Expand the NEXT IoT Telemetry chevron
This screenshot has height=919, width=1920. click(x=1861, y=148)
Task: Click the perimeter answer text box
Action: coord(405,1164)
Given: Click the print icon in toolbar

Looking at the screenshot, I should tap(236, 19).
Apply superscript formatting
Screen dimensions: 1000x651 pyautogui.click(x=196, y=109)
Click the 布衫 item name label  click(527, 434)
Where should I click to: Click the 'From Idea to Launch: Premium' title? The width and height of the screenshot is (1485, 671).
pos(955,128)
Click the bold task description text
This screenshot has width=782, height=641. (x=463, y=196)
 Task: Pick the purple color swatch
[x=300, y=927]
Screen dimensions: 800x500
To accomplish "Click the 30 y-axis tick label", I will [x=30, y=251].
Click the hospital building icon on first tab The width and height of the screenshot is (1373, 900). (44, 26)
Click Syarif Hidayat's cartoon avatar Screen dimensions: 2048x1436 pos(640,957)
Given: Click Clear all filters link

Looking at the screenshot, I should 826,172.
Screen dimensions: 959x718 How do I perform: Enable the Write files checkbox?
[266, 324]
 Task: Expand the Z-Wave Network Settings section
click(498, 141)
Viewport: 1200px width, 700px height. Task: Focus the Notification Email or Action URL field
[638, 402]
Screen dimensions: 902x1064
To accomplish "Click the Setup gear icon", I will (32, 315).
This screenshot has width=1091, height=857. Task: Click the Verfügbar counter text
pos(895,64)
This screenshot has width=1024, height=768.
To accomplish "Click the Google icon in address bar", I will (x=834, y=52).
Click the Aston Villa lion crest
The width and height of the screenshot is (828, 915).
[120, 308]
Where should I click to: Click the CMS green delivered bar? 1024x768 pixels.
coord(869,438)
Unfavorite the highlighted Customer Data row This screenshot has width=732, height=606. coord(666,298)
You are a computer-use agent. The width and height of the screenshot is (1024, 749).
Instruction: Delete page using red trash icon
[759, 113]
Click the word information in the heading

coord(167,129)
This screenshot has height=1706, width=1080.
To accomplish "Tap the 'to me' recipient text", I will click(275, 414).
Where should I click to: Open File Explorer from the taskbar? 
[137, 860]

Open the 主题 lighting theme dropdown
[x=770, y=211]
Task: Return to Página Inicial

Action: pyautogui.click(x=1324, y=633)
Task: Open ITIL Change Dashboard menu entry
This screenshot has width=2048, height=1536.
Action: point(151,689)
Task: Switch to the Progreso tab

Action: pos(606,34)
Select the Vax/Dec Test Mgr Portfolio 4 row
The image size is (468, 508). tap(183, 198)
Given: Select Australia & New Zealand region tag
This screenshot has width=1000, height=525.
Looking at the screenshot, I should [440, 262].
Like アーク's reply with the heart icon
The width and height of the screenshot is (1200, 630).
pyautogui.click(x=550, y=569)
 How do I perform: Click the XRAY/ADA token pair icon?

-=-=-=-=-

■ Stated problem
Could you write out all of the lines above, reproducing each one word for word and character for character?

■ The answer
Expand the NEXT IoT Telemetry chevron
This screenshot has height=919, width=1920. click(x=1861, y=148)
Task: Click the perimeter answer text box
Action: coord(405,1164)
Given: Click the print icon in toolbar

Looking at the screenshot, I should tap(236, 19).
Apply superscript formatting
Screen dimensions: 1000x651 pyautogui.click(x=196, y=109)
Click the 布衫 item name label  click(527, 434)
Where should I click to: Click the 'From Idea to Launch: Premium' title? The width and height of the screenshot is (1485, 671).
pos(955,128)
Click the bold task description text
This screenshot has width=782, height=641. (x=463, y=196)
 Task: Pick the purple color swatch
[x=300, y=927]
Screen dimensions: 800x500
To accomplish "Click the 30 y-axis tick label", I will [x=30, y=251].
Click the hospital building icon on first tab The width and height of the screenshot is (1373, 900). (44, 26)
Click Syarif Hidayat's cartoon avatar Screen dimensions: 2048x1436 pos(640,957)
Given: Click Clear all filters link

Looking at the screenshot, I should 826,172.
Screen dimensions: 959x718 How do I perform: Enable the Write files checkbox?
[266, 324]
 Task: Expand the Z-Wave Network Settings section
click(498, 141)
Viewport: 1200px width, 700px height. Task: Focus the Notification Email or Action URL field
[638, 402]
Screen dimensions: 902x1064
To accomplish "Click the Setup gear icon", I will (32, 315).
This screenshot has width=1091, height=857. Task: Click the Verfügbar counter text
pos(895,64)
This screenshot has width=1024, height=768.
To accomplish "Click the Google icon in address bar", I will (x=834, y=52).
Click the Aston Villa lion crest
The width and height of the screenshot is (828, 915).
[120, 308]
Where should I click to: Click the CMS green delivered bar? 1024x768 pixels.
coord(869,438)
Unfavorite the highlighted Customer Data row This screenshot has width=732, height=606. coord(666,298)
You are a computer-use agent. The width and height of the screenshot is (1024, 749).
Instruction: Delete page using red trash icon
[759, 113]
Click the word information in the heading

coord(167,129)
This screenshot has height=1706, width=1080.
To accomplish "Tap the 'to me' recipient text", I will click(275, 414).
Where should I click to: Open File Explorer from the taskbar? 
[137, 860]

Open the 主题 lighting theme dropdown
[x=770, y=211]
Task: Return to Página Inicial

Action: pyautogui.click(x=1324, y=633)
Task: Open ITIL Change Dashboard menu entry
This screenshot has width=2048, height=1536.
Action: point(151,689)
Task: Switch to the Progreso tab

Action: pos(606,34)
Select the Vax/Dec Test Mgr Portfolio 4 row
The image size is (468, 508). tap(183, 198)
Given: Select Australia & New Zealand region tag
This screenshot has width=1000, height=525.
Looking at the screenshot, I should [440, 262].
Like アーク's reply with the heart icon
The width and height of the screenshot is (1200, 630).
pyautogui.click(x=550, y=569)
 How do I perform: Click the XRAY/ADA token pair icon?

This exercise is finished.